TG: What can you do to combat dry patches of skin, especially on feet and around the hands?
BJ: Hands are tough because we all wash our hands throughout the day, use hand gels and allow contact with other irritants (paper, dish soap etc.). I recommend bringing your own personal supply of a gentle cleanser to your job and use that instead of the industrial strength cleanser in the bathroom and keeping a tube of moisturizer with you (by your desk, in your car, by your bed, in your purse) to use throughout the day. Vaseline Intensive Care Cocoa Radiant lotion fits the bill by providing deep moisture and skin hydration with its unique formulation of 100% pure cocoa butter and microdroplets of Vaseline jelly. Bonus is it comes in a travel size as well!
TG: Even though we often hear “black doesn’t crack,” what kinds of skin changes can you expect transitioning from your 20s into your 30s? 30 into 40s? 40s into 50s and upward? What habits can you create to make those transitions easier?

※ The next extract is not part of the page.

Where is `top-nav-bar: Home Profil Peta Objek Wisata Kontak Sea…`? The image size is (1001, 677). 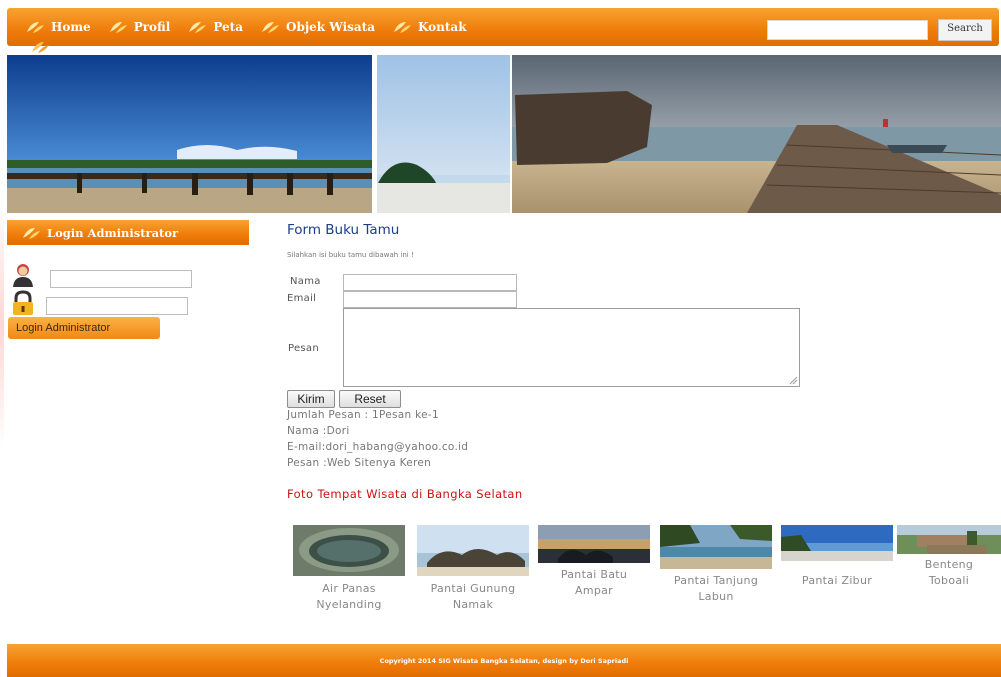 top-nav-bar: Home Profil Peta Objek Wisata Kontak Sea… is located at coordinates (503, 27).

BJ: There are many factors which influence the aging process, such as the environment, genetics, immune status, as well as personal habits like smoking, overall health, sun exposure, and one’s geographic location. With that said, skin dries out every decade and more so with peri/post menopause; therefore, skin care regimen should be adjusted to accommodate those changes. You shouldn’t use the same products at age 40 that you used at age 20.
Best advice to age gracefully: Don’t smoke, drink in moderation, wear sunscreen, exercise, reduce stress, eat a well-balanced anti-inflammatory diet (minimal processed food, sugar; high in antioxidants).
Your board certified dermatologist can also advise you with a custom-tailored plan to guide you through the decades to address any chronic skin conditions, screen you for skin cancer and address issues such as acne, rosacea, hyper-pigmentation, and hair loss.